■ **TASK INPUT**:

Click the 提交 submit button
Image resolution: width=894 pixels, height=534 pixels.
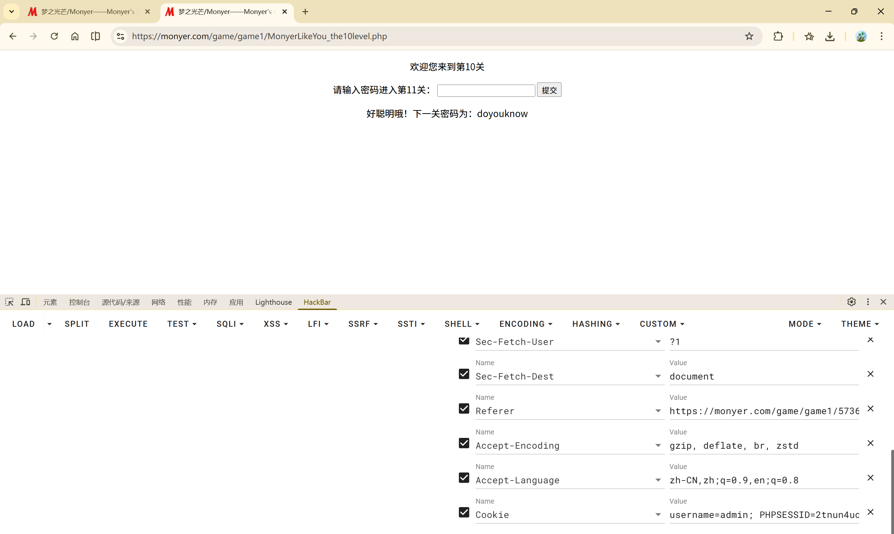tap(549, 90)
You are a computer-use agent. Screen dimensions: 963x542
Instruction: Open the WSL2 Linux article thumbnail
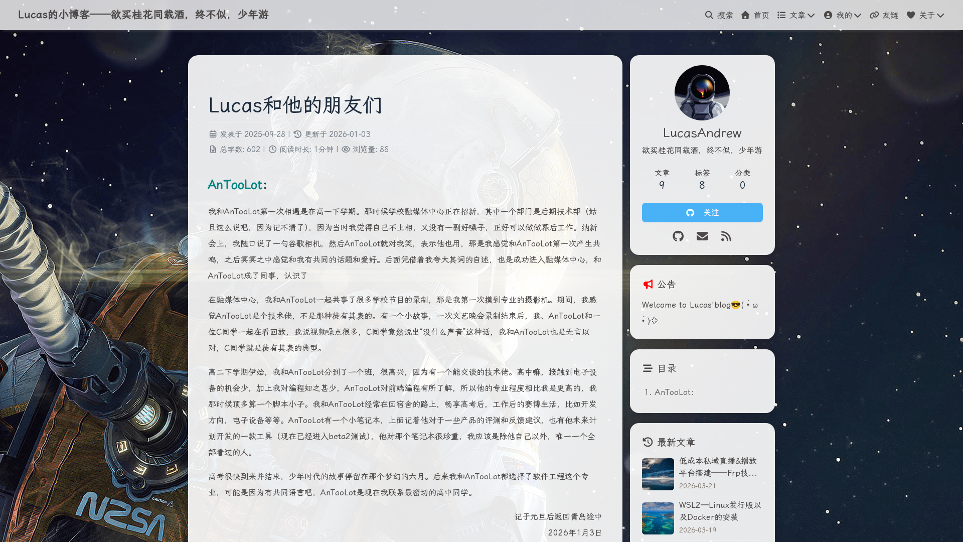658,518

■ **WHAT THE TASK REQUIRES**: Convert the listing above into a Markdown table with the columns "Row" and "Listing line," one row per line, skipping any blank lines and leaving out the pictures.

■ **EXERCISE RESPONSE**:
| Row | Listing line |
|---|---|
| 1 | Click the 提交 submit button |
| 2 | Image resolution: width=894 pixels, height=534 pixels. |
| 3 | tap(549, 90) |
| 4 | You are a computer-use agent. Screen dimensions: 963x542 |
| 5 | Instruction: Open the WSL2 Linux article thumbnail |
| 6 | 658,518 |